Attachment #536511 - Attachment mime type: text/plain → text/html
Is anybody able to reproduce this in a current build?
Closing this as incomplete due to inactivity and the lack of a reproducible test case. Feel free to reopen the bug if there's an updated testcase that still reproduces the issue.
Status: NEW → RESOLVED
Closed: 9 years ago
Resolution: --- → INCOMPLETE
We fixed something that sounds like this, so it's entirely possible this got fixed. (of course if not, please re-open)

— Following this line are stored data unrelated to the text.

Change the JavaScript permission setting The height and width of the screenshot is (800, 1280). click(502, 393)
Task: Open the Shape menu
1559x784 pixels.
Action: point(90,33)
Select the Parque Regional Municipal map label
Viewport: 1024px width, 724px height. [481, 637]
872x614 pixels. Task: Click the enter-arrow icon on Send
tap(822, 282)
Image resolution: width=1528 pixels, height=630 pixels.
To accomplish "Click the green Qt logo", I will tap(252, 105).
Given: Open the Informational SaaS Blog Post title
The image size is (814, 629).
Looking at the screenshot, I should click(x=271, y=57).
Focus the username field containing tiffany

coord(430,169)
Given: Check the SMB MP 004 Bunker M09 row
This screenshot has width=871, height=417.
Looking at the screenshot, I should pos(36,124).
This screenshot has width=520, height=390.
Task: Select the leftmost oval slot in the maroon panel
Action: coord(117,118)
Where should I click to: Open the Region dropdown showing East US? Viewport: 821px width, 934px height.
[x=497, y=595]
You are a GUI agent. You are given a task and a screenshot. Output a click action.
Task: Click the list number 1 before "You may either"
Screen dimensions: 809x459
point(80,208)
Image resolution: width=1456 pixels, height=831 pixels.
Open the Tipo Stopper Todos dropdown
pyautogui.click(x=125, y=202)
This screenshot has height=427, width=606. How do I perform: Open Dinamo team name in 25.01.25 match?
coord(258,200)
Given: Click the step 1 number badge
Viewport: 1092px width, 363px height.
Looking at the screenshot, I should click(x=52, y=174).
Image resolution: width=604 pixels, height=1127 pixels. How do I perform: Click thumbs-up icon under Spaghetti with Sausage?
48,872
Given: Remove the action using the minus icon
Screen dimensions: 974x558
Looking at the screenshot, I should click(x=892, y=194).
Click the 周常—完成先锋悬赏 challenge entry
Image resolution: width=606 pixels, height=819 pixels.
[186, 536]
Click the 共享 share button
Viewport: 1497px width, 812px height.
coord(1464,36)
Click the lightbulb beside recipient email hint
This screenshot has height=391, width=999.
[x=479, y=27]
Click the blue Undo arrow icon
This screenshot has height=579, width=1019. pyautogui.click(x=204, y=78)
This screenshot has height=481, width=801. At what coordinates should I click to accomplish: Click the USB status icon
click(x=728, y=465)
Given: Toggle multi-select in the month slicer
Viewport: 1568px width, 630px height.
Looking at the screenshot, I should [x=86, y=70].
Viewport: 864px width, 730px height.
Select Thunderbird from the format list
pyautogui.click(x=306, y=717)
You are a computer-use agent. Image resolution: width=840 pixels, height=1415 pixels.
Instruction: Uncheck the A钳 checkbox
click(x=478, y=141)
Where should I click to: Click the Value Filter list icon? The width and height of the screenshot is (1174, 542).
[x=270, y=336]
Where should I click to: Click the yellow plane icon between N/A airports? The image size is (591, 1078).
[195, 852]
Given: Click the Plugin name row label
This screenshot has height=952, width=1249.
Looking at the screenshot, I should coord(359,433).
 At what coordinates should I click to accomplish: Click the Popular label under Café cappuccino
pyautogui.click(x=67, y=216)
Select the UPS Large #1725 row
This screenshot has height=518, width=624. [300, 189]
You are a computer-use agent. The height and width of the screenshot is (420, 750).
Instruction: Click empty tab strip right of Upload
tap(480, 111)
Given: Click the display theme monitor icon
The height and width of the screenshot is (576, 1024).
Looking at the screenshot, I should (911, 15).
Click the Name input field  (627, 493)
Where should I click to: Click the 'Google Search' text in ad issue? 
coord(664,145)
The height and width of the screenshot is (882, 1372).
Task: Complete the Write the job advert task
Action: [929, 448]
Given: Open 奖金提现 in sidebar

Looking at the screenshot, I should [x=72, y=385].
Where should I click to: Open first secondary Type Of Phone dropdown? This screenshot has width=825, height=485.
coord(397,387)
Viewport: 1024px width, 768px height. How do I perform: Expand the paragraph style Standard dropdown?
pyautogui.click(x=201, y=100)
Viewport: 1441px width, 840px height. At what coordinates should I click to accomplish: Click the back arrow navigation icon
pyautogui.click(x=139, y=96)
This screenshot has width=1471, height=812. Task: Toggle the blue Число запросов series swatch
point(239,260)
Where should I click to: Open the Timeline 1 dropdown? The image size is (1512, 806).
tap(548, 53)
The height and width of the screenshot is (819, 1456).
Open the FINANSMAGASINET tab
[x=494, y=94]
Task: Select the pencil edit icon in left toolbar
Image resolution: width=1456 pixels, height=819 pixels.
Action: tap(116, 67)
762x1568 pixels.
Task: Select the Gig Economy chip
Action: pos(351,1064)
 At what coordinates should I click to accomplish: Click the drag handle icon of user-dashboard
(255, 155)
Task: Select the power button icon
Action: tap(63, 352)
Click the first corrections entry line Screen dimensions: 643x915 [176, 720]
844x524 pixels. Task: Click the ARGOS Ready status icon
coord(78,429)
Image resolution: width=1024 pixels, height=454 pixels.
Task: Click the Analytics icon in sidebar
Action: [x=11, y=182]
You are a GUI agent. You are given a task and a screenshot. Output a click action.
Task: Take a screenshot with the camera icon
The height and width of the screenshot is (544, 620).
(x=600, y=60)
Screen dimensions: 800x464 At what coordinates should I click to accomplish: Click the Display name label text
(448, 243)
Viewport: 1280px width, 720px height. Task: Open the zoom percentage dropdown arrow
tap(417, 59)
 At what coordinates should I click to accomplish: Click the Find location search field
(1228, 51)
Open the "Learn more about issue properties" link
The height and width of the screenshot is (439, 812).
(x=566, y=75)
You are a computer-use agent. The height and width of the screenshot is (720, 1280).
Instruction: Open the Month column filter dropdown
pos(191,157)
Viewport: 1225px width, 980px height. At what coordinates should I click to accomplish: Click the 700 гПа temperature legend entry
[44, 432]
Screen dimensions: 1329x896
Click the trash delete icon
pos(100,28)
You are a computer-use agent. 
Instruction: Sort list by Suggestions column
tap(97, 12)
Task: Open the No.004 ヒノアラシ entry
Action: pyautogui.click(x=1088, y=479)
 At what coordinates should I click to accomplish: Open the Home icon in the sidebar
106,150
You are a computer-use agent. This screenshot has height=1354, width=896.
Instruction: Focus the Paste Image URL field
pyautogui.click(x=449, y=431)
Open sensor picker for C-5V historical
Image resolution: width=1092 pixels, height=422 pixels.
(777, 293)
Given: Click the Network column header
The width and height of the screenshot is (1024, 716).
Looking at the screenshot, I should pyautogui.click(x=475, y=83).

I created a lib to draw on HTML 5 Canvas and it works perfectly on browsers based on chromium, but in firefox I started to get this error. I happens when it tries to draw an image on the canvas. I think firefox is trying to draw the image when it is in a broken state. I pass an Image object to the context 2d to draw. In chromium browsers it does not draw if it has nothing to draw.

This is the error:

Uncaught 
Exception
​
columnNumber: 0
​
data: null
​
filename: ""
​
lineNumber: 0
​
message: ""
​
name: "NS_ERROR_NOT_AVAILABLE"
​
result: 2147746065
​
stack: ""
​
<prototype>: ExceptionPrototype { toString: toString(), name: Getter, message: Getter, … }
icon.js:40
    draw file:///C:/Users/allan_000/workspace/js_schema_builder/dist/index.js:673
    draw file:///C:/Users/allan_000/workspace/js_schema_builder/dist/index.js:1439
    draw file:///C:/Users/allan_000/workspace/js_schema_builder/dist/index.js:997
    draw file:///C:/Users/allan_000/workspace/js_schema_builder/dist/index.js:117
    addTable file:///C:/Users/allan_000/workspace/js_schema_builder/dist/index.js:748
    <anonymous> file:///C:/Users/allan_000/workspace/js_schema_builder/demo/index.html:200

This is the line 673 of my code

ctx.drawImage(
            this._image,
            this._transform._position.x,
            this._transform._position.y,
            this._transform._dimension.width,
            this._transform._dimension.height
        );

Please file a new bug with a testcase. Thanks.